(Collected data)

((

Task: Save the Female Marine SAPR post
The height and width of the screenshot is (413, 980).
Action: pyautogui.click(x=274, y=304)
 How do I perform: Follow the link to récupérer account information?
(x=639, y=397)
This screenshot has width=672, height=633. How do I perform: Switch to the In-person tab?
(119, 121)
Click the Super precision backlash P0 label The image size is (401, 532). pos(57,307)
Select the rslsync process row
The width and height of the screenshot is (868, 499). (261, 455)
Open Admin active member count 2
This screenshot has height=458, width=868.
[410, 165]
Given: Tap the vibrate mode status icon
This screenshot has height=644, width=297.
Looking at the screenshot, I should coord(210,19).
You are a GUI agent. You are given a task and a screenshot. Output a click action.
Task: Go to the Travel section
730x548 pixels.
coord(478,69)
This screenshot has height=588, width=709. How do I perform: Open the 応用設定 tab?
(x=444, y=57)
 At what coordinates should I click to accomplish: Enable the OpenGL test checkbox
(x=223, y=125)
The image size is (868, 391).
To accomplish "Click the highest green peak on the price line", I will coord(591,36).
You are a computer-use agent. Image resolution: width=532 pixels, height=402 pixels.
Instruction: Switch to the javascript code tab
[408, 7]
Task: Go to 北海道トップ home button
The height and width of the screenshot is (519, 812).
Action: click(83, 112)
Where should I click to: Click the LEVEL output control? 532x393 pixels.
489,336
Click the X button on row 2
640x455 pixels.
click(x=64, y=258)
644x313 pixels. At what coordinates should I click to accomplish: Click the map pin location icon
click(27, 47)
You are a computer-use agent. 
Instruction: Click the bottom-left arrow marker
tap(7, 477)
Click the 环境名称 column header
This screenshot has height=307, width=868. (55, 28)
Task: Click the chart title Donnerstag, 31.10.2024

))

=== EXERCISE OBJECTIVE ===
Make a verbatim copy of each record.

=== SOLUTION ===
Task: Save the Female Marine SAPR post
The height and width of the screenshot is (413, 980).
Action: pyautogui.click(x=274, y=304)
 How do I perform: Follow the link to récupérer account information?
(x=639, y=397)
This screenshot has width=672, height=633. How do I perform: Switch to the In-person tab?
(119, 121)
Click the Super precision backlash P0 label The image size is (401, 532). pos(57,307)
Select the rslsync process row
The width and height of the screenshot is (868, 499). (261, 455)
Open Admin active member count 2
This screenshot has height=458, width=868.
[410, 165]
Given: Tap the vibrate mode status icon
This screenshot has height=644, width=297.
Looking at the screenshot, I should coord(210,19).
You are a GUI agent. You are given a task and a screenshot. Output a click action.
Task: Go to the Travel section
730x548 pixels.
coord(478,69)
This screenshot has height=588, width=709. How do I perform: Open the 応用設定 tab?
(x=444, y=57)
 At what coordinates should I click to accomplish: Enable the OpenGL test checkbox
(x=223, y=125)
The image size is (868, 391).
To accomplish "Click the highest green peak on the price line", I will coord(591,36).
You are a computer-use agent. Image resolution: width=532 pixels, height=402 pixels.
Instruction: Switch to the javascript code tab
[408, 7]
Task: Go to 北海道トップ home button
The height and width of the screenshot is (519, 812).
Action: click(83, 112)
Where should I click to: Click the LEVEL output control? 532x393 pixels.
489,336
Click the X button on row 2
640x455 pixels.
click(x=64, y=258)
644x313 pixels. At what coordinates should I click to accomplish: Click the map pin location icon
click(27, 47)
You are a computer-use agent. 
Instruction: Click the bottom-left arrow marker
tap(7, 477)
Click the 环境名称 column header
This screenshot has height=307, width=868. (55, 28)
Task: Click the chart title Donnerstag, 31.10.2024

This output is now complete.